Die Schneider-Umsätze in den einzelnen Regionen hätten detailgetreu das zu erwartende Bild geboten. Mit 2,33 Mrd. EUR habe somit auch der Konzernerlös auf Linie gelegen. Immerhin sei das Q1-Tief überboten worden. Auf eine Erholung, die das Wort verdient, könne die Gesellschaft allerdings "bis auf den heutigen Tag" keine Hoffnung machen. Die Entwicklung in der Stromverteilung, namentlich im Wohnbaubereich, sei laut Unternehmensangaben günstiger als im Industriegeschäft (Fertigungssteuerung, Fabrikautomation). Vor diesem Hintergrund werde das verschärfte Kostensenkungsprogramm unverändert umgesetzt und das Jahresziel für den Konzernumsatz von "unverändert zum Vorjahr" auf einen "moderaten Rückgang" zurückgeschleust.
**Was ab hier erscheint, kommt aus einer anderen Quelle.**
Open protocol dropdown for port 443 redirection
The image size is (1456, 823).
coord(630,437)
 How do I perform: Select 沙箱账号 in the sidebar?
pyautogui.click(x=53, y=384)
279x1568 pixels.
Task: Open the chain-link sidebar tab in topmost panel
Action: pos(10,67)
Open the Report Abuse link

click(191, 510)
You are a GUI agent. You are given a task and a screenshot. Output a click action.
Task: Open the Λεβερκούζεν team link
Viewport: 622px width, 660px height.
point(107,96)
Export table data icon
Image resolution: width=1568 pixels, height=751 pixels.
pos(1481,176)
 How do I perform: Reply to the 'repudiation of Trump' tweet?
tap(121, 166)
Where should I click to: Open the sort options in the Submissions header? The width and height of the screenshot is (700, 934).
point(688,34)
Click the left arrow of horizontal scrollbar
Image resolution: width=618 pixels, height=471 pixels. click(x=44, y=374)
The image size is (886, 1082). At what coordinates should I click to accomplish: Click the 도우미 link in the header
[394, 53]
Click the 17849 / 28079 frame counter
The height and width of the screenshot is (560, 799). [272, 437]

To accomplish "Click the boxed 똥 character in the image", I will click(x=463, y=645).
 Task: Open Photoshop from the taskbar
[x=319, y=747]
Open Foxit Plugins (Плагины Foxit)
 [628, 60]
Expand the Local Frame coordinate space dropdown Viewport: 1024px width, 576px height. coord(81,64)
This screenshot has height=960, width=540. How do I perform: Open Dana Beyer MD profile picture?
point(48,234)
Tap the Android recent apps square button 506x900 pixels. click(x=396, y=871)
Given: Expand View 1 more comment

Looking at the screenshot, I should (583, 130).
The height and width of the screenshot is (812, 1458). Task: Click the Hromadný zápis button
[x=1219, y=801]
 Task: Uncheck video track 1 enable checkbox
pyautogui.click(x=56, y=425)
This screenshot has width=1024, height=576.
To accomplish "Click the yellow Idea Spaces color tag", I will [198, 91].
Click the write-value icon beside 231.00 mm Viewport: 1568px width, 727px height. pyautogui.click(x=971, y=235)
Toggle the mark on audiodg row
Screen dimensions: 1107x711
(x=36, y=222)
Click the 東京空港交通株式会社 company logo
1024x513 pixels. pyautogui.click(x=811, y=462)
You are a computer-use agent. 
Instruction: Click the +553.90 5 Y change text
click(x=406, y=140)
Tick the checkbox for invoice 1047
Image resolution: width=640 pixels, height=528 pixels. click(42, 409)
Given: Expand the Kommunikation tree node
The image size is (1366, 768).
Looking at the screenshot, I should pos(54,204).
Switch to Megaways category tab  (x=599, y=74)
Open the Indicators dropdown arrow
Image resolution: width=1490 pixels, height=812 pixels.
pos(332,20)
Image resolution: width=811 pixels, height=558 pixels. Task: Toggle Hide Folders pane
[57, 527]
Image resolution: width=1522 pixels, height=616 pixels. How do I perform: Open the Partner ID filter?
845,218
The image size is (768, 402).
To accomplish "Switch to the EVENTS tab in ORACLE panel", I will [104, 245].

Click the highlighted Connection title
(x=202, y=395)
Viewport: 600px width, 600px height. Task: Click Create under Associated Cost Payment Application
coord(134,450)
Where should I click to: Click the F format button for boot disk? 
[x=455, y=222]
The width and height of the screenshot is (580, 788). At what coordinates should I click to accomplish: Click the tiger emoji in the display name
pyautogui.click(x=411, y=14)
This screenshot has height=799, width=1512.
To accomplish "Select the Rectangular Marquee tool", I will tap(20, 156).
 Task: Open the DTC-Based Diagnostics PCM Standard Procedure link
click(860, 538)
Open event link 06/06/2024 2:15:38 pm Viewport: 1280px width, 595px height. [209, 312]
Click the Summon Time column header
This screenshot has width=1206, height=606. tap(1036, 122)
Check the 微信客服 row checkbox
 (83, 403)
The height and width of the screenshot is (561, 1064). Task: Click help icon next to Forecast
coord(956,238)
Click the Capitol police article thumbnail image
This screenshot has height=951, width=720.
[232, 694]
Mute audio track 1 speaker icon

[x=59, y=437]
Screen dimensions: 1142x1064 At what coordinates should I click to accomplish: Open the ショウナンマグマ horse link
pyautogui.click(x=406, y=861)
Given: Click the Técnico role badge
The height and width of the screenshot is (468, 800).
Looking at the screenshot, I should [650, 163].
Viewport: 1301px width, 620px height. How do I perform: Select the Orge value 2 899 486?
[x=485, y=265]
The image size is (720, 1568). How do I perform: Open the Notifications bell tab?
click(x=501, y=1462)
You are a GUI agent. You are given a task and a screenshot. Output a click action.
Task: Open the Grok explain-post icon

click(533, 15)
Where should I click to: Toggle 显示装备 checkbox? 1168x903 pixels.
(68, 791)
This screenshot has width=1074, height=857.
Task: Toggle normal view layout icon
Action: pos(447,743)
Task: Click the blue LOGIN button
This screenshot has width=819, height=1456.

Mit ihrer Prognose von -3% gg. VJ fühlen die Analysten von Helaba Trust sich deshalb bestätigt. Auch bei den Ergebnisschätzungen (EBITA: -7%, bereinigtes Ergebnis: +10%) sehen die Analysten von Helaba Trust keinen Handlungsbedarf. Der Hinweis, dass die EBITA-Marge in H1 2002 leicht über dem Tief von 10,5% aus H2 2001 gelegen hat, stelle keine Überraschung dar. Für das Gesamtjahr haben die Analysten von Helaba Trust eine Marge von 10,9% angesetzt. Dennoch habe die Börse den ersten Restrukturierungserfolg mit einem Kursanstieg von 6% honoriert. Dies werte man als Zeichen, dass die Fundamentaldaten wieder stärkeren Einfluß gewinnen. Im Zuge der verschärften Baisse sei auch die Schneider-Aktie unter ihren fairen Wert gedrückt worden. Falls in den kommenden Tagen auch der Verkauf von Legrand gelinge, der sich deutlich positiv auf die Prognose für das Finanzergebnis und folglich auch den Jahresüberschuß in 2003 auswirken würde, erscheine eine Höherstufung durchaus gerechtfertigt.
Bis auf Weiteres stufen die Analysten von Helaba Trust die Aktien von Schneider mit "untergewichten" ein.